- EXERCISE
Write out all of the material below again, substituting "scroll bar" for "scrollbar" and keeping every other line as it is. Omit the pictures from your answer.

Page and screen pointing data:
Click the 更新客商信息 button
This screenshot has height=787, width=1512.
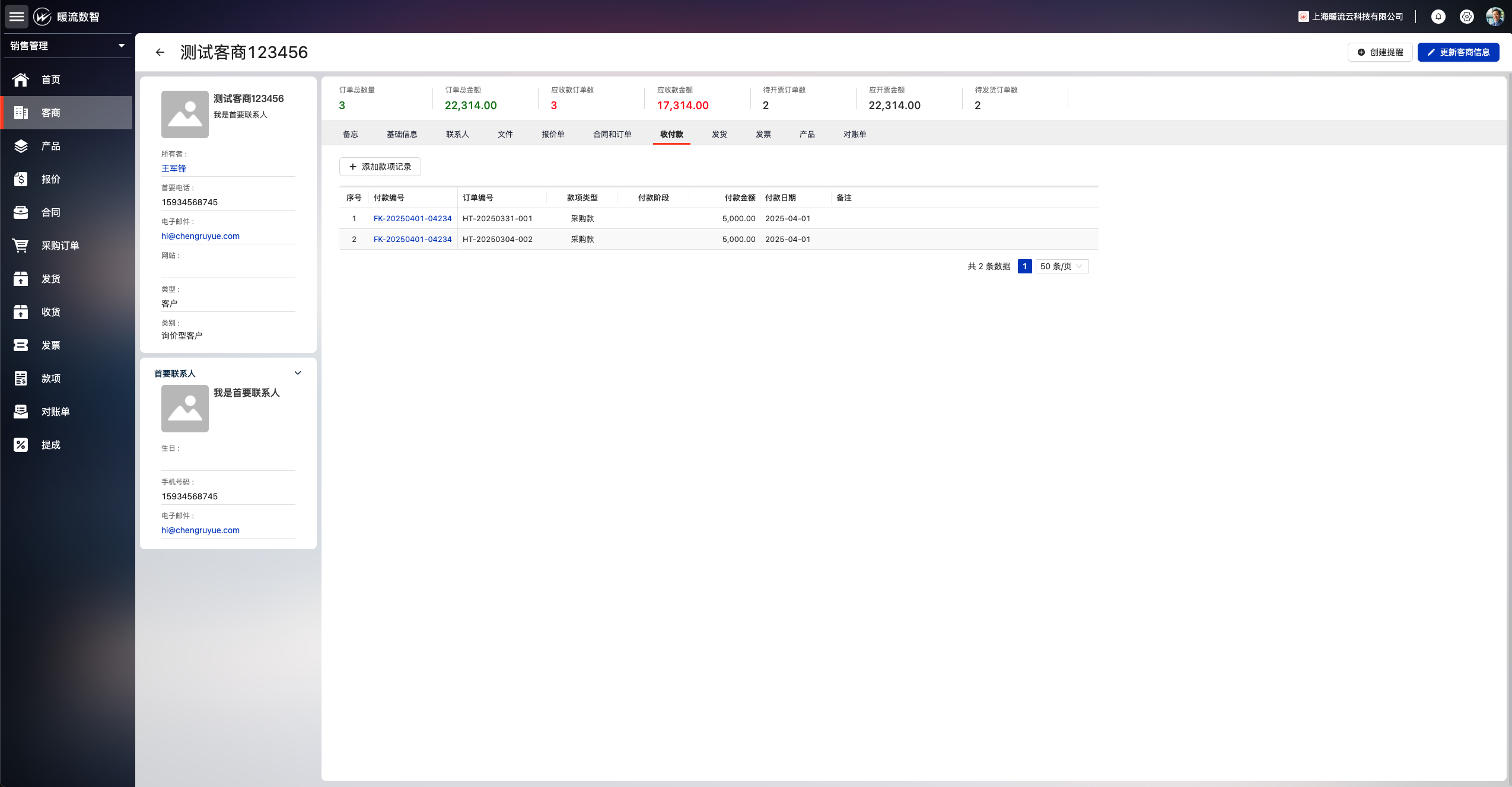tap(1458, 52)
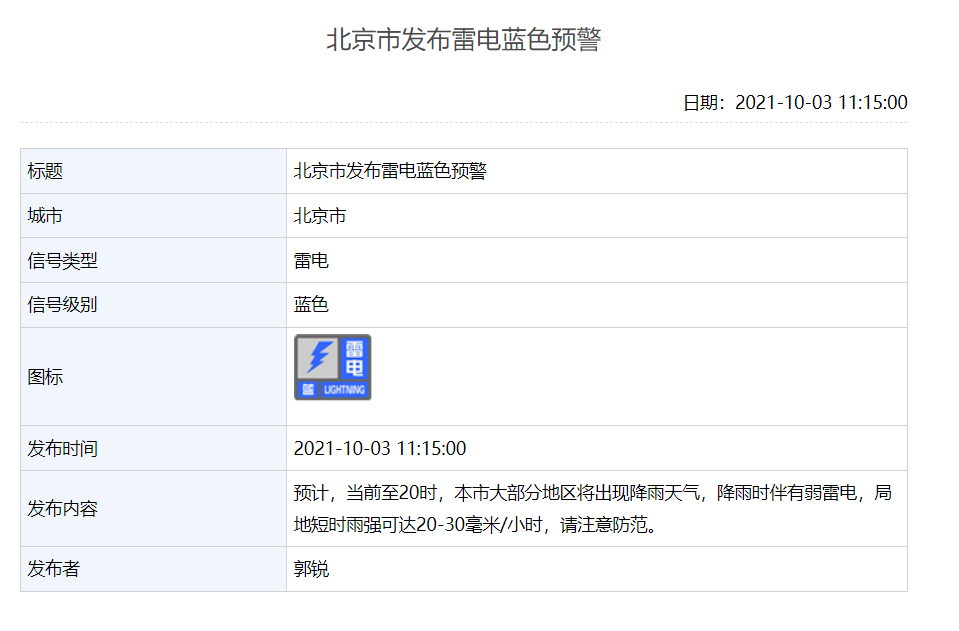This screenshot has height=631, width=959.
Task: Click the LIGHTNING text on the warning icon
Action: point(345,390)
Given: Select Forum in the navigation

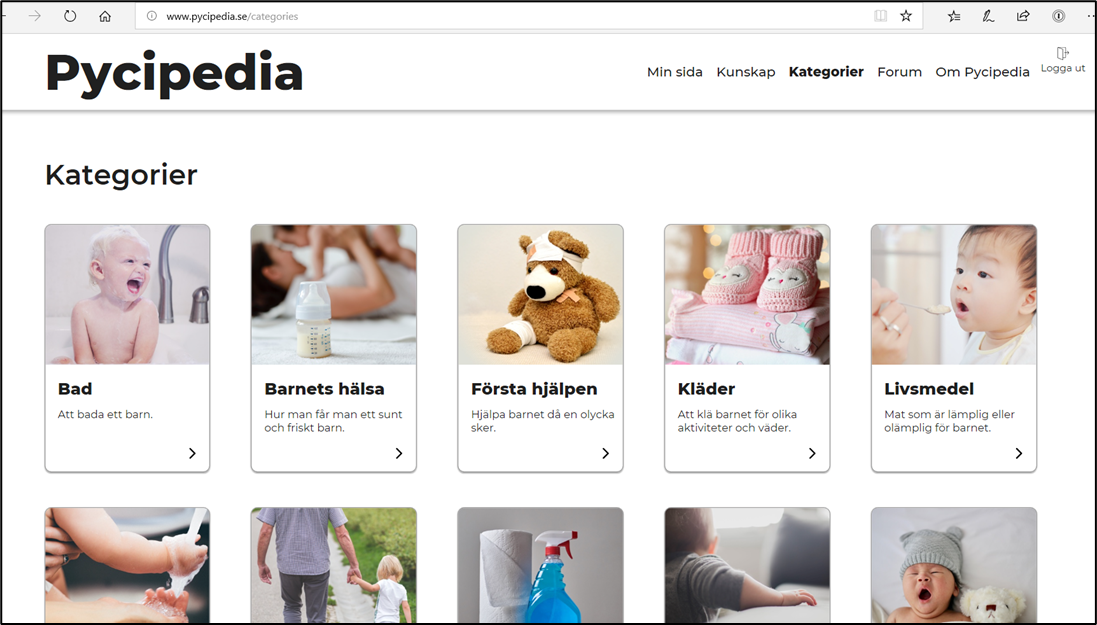Looking at the screenshot, I should tap(900, 72).
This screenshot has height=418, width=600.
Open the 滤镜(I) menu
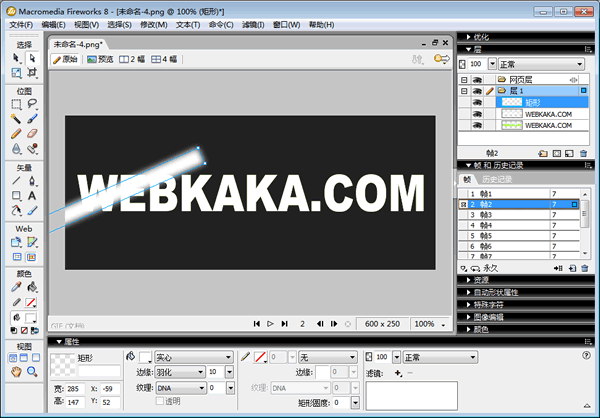[254, 23]
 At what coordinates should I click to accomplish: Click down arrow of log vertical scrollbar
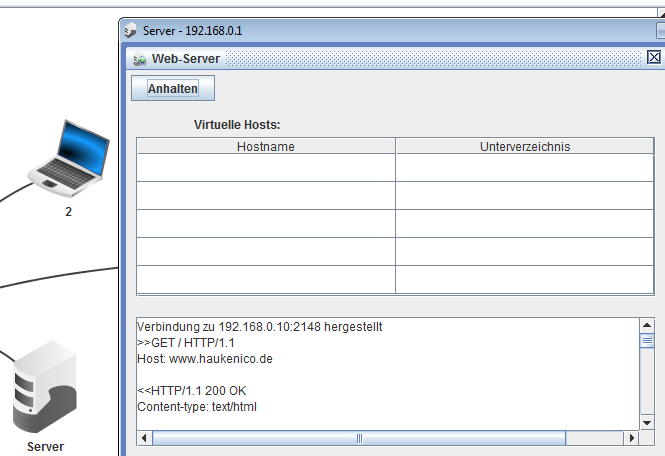point(647,421)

- RESULT OF THIS TASK
Click the 更新客商信息 button
This screenshot has height=787, width=1512.
tap(1458, 52)
This screenshot has height=631, width=959.
Task: Click the LIGHTNING text on the warning icon
Action: point(345,390)
Given: Select Forum in the navigation

Looking at the screenshot, I should tap(900, 72).
This screenshot has height=418, width=600.
Open the 滤镜(I) menu
[254, 23]
 At what coordinates should I click to accomplish: Click down arrow of log vertical scroll bar
point(647,421)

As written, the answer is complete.